[ASSIGNED TASK] The answer must be an exact restatement of all the data.

DATA LISTING Start Marker

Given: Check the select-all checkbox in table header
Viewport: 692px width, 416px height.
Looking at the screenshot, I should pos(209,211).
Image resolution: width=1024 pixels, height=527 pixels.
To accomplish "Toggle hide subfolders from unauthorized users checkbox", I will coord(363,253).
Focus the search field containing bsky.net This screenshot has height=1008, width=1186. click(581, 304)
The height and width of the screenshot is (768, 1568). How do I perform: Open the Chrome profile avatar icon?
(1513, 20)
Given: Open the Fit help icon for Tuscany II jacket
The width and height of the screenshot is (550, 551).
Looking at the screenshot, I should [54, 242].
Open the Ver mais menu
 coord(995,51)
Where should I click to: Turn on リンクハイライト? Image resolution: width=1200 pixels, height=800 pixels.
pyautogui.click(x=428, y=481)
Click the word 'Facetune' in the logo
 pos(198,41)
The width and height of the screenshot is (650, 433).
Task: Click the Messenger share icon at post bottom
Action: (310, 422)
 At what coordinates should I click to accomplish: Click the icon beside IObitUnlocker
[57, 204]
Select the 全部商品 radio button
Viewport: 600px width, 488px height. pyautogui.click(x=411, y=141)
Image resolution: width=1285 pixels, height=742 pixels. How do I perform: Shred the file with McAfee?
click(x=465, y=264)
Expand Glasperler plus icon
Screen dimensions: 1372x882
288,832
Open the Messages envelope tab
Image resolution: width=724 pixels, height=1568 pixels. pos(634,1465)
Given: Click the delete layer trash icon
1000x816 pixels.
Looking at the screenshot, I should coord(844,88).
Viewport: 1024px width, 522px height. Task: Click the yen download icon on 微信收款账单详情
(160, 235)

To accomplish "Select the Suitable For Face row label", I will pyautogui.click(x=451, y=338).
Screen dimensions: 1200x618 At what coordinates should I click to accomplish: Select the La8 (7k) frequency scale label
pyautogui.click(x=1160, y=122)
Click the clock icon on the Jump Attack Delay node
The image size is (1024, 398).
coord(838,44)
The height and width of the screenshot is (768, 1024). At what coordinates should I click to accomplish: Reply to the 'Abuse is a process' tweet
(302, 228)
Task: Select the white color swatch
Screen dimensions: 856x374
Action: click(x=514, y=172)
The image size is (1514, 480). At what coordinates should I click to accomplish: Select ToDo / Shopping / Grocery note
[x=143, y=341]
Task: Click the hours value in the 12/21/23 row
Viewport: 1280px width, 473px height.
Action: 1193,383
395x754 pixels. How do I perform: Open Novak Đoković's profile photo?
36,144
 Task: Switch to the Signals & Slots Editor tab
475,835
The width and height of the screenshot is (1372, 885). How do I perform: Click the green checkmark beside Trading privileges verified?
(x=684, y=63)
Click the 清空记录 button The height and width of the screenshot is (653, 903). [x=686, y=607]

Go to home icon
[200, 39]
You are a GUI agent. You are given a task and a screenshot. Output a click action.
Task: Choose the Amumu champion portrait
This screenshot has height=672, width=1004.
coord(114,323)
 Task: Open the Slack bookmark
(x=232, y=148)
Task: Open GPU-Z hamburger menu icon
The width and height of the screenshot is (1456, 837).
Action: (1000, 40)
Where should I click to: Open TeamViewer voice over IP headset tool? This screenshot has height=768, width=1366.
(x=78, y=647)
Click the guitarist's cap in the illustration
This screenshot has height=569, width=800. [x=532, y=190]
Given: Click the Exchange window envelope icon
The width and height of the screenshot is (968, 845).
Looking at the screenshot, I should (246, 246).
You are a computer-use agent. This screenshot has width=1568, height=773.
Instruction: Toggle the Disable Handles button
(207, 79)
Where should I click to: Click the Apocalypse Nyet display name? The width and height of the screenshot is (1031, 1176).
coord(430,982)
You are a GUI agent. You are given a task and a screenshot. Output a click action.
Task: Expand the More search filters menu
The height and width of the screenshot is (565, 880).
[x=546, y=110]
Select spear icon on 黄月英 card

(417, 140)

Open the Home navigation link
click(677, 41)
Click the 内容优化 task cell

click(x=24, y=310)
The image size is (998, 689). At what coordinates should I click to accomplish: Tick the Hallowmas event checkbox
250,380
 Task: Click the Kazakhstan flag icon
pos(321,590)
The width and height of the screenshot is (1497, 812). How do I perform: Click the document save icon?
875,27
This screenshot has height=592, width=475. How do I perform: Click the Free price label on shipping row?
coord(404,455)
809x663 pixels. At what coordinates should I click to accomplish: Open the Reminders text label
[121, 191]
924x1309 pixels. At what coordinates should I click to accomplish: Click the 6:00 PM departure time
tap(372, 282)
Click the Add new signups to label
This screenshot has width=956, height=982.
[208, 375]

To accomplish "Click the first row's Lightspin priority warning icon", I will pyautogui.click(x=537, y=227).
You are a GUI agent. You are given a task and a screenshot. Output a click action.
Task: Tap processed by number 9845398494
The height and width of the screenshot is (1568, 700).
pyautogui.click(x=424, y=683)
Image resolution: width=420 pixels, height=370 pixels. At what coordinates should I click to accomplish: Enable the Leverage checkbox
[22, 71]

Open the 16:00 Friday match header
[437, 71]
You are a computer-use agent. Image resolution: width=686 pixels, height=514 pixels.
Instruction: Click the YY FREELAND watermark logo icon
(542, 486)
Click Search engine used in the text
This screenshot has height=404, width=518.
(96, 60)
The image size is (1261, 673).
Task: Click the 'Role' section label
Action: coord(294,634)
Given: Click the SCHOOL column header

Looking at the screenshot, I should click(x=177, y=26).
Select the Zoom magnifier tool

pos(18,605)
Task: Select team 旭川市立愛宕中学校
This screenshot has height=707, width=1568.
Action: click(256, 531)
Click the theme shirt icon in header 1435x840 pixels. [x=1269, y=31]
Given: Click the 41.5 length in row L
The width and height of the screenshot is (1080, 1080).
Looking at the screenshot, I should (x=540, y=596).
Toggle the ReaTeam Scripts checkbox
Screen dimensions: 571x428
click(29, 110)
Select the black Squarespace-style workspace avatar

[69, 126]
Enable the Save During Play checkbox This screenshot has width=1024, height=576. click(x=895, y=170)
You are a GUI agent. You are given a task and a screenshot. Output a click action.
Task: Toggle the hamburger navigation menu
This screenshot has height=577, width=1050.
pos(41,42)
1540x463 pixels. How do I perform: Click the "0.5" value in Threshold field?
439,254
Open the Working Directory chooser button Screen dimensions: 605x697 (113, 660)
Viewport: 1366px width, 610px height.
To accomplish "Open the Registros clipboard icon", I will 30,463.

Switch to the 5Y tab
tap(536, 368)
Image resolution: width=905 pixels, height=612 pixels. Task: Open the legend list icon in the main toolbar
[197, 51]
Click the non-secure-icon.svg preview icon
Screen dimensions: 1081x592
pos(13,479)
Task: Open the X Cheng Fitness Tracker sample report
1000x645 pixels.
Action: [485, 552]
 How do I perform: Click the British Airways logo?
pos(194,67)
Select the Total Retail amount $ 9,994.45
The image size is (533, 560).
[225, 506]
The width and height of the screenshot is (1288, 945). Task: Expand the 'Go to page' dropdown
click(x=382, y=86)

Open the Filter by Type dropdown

DATA LISTING End Marker

[EXERCISE OUTPUT]
Given: Check the select-all checkbox in table header
Viewport: 692px width, 416px height.
Looking at the screenshot, I should pos(209,211).
Image resolution: width=1024 pixels, height=527 pixels.
To accomplish "Toggle hide subfolders from unauthorized users checkbox", I will coord(363,253).
Focus the search field containing bsky.net This screenshot has height=1008, width=1186. click(581, 304)
The height and width of the screenshot is (768, 1568). How do I perform: Open the Chrome profile avatar icon?
(1513, 20)
Given: Open the Fit help icon for Tuscany II jacket
The width and height of the screenshot is (550, 551).
Looking at the screenshot, I should [54, 242].
Open the Ver mais menu
 coord(995,51)
Where should I click to: Turn on リンクハイライト? Image resolution: width=1200 pixels, height=800 pixels.
pyautogui.click(x=428, y=481)
Click the word 'Facetune' in the logo
 pos(198,41)
The width and height of the screenshot is (650, 433).
Task: Click the Messenger share icon at post bottom
Action: (310, 422)
 At what coordinates should I click to accomplish: Click the icon beside IObitUnlocker
[57, 204]
Select the 全部商品 radio button
Viewport: 600px width, 488px height. pyautogui.click(x=411, y=141)
Image resolution: width=1285 pixels, height=742 pixels. How do I perform: Shred the file with McAfee?
click(x=465, y=264)
Expand Glasperler plus icon
Screen dimensions: 1372x882
288,832
Open the Messages envelope tab
Image resolution: width=724 pixels, height=1568 pixels. pos(634,1465)
Given: Click the delete layer trash icon
1000x816 pixels.
Looking at the screenshot, I should coord(844,88).
Viewport: 1024px width, 522px height. Task: Click the yen download icon on 微信收款账单详情
(160, 235)

To accomplish "Select the Suitable For Face row label", I will pyautogui.click(x=451, y=338).
Screen dimensions: 1200x618 At what coordinates should I click to accomplish: Select the La8 (7k) frequency scale label
pyautogui.click(x=1160, y=122)
Click the clock icon on the Jump Attack Delay node
The image size is (1024, 398).
coord(838,44)
The height and width of the screenshot is (768, 1024). At what coordinates should I click to accomplish: Reply to the 'Abuse is a process' tweet
(302, 228)
Task: Select the white color swatch
Screen dimensions: 856x374
Action: click(x=514, y=172)
The image size is (1514, 480). At what coordinates should I click to accomplish: Select ToDo / Shopping / Grocery note
[x=143, y=341]
Task: Click the hours value in the 12/21/23 row
Viewport: 1280px width, 473px height.
Action: 1193,383
395x754 pixels. How do I perform: Open Novak Đoković's profile photo?
36,144
 Task: Switch to the Signals & Slots Editor tab
475,835
The width and height of the screenshot is (1372, 885). How do I perform: Click the green checkmark beside Trading privileges verified?
(x=684, y=63)
Click the 清空记录 button The height and width of the screenshot is (653, 903). [x=686, y=607]

Go to home icon
[200, 39]
You are a GUI agent. You are given a task and a screenshot. Output a click action.
Task: Choose the Amumu champion portrait
This screenshot has height=672, width=1004.
coord(114,323)
 Task: Open the Slack bookmark
(x=232, y=148)
Task: Open GPU-Z hamburger menu icon
The width and height of the screenshot is (1456, 837).
Action: (1000, 40)
Where should I click to: Open TeamViewer voice over IP headset tool? This screenshot has height=768, width=1366.
(x=78, y=647)
Click the guitarist's cap in the illustration
This screenshot has height=569, width=800. [x=532, y=190]
Given: Click the Exchange window envelope icon
The width and height of the screenshot is (968, 845).
Looking at the screenshot, I should (246, 246).
You are a computer-use agent. This screenshot has width=1568, height=773.
Instruction: Toggle the Disable Handles button
(207, 79)
Where should I click to: Click the Apocalypse Nyet display name? The width and height of the screenshot is (1031, 1176).
coord(430,982)
You are a GUI agent. You are given a task and a screenshot. Output a click action.
Task: Expand the More search filters menu
The height and width of the screenshot is (565, 880).
[x=546, y=110]
Select spear icon on 黄月英 card

(417, 140)

Open the Home navigation link
click(677, 41)
Click the 内容优化 task cell

click(x=24, y=310)
The image size is (998, 689). At what coordinates should I click to accomplish: Tick the Hallowmas event checkbox
250,380
 Task: Click the Kazakhstan flag icon
pos(321,590)
The width and height of the screenshot is (1497, 812). How do I perform: Click the document save icon?
875,27
This screenshot has height=592, width=475. How do I perform: Click the Free price label on shipping row?
coord(404,455)
809x663 pixels. At what coordinates should I click to accomplish: Open the Reminders text label
[121, 191]
924x1309 pixels. At what coordinates should I click to accomplish: Click the 6:00 PM departure time
tap(372, 282)
Click the Add new signups to label
This screenshot has width=956, height=982.
[208, 375]

To accomplish "Click the first row's Lightspin priority warning icon", I will pyautogui.click(x=537, y=227).
You are a GUI agent. You are given a task and a screenshot. Output a click action.
Task: Tap processed by number 9845398494
The height and width of the screenshot is (1568, 700).
pyautogui.click(x=424, y=683)
Image resolution: width=420 pixels, height=370 pixels. At what coordinates should I click to accomplish: Enable the Leverage checkbox
[22, 71]

Open the 16:00 Friday match header
[437, 71]
You are a computer-use agent. Image resolution: width=686 pixels, height=514 pixels.
Instruction: Click the YY FREELAND watermark logo icon
(542, 486)
Click Search engine used in the text
This screenshot has height=404, width=518.
(96, 60)
The image size is (1261, 673).
Task: Click the 'Role' section label
Action: coord(294,634)
Given: Click the SCHOOL column header

Looking at the screenshot, I should click(x=177, y=26).
Select the Zoom magnifier tool

pos(18,605)
Task: Select team 旭川市立愛宕中学校
This screenshot has height=707, width=1568.
Action: click(256, 531)
Click the theme shirt icon in header 1435x840 pixels. [x=1269, y=31]
Given: Click the 41.5 length in row L
The width and height of the screenshot is (1080, 1080).
Looking at the screenshot, I should (x=540, y=596).
Toggle the ReaTeam Scripts checkbox
Screen dimensions: 571x428
click(29, 110)
Select the black Squarespace-style workspace avatar

[69, 126]
Enable the Save During Play checkbox This screenshot has width=1024, height=576. click(x=895, y=170)
You are a GUI agent. You are given a task and a screenshot. Output a click action.
Task: Toggle the hamburger navigation menu
This screenshot has height=577, width=1050.
pos(41,42)
1540x463 pixels. How do I perform: Click the "0.5" value in Threshold field?
439,254
Open the Working Directory chooser button Screen dimensions: 605x697 (113, 660)
Viewport: 1366px width, 610px height.
To accomplish "Open the Registros clipboard icon", I will 30,463.

Switch to the 5Y tab
tap(536, 368)
Image resolution: width=905 pixels, height=612 pixels. Task: Open the legend list icon in the main toolbar
[197, 51]
Click the non-secure-icon.svg preview icon
Screen dimensions: 1081x592
pos(13,479)
Task: Open the X Cheng Fitness Tracker sample report
1000x645 pixels.
Action: [485, 552]
 How do I perform: Click the British Airways logo?
pos(194,67)
Select the Total Retail amount $ 9,994.45
The image size is (533, 560).
[225, 506]
The width and height of the screenshot is (1288, 945). Task: Expand the 'Go to page' dropdown
click(x=382, y=86)

Open the Filter by Type dropdown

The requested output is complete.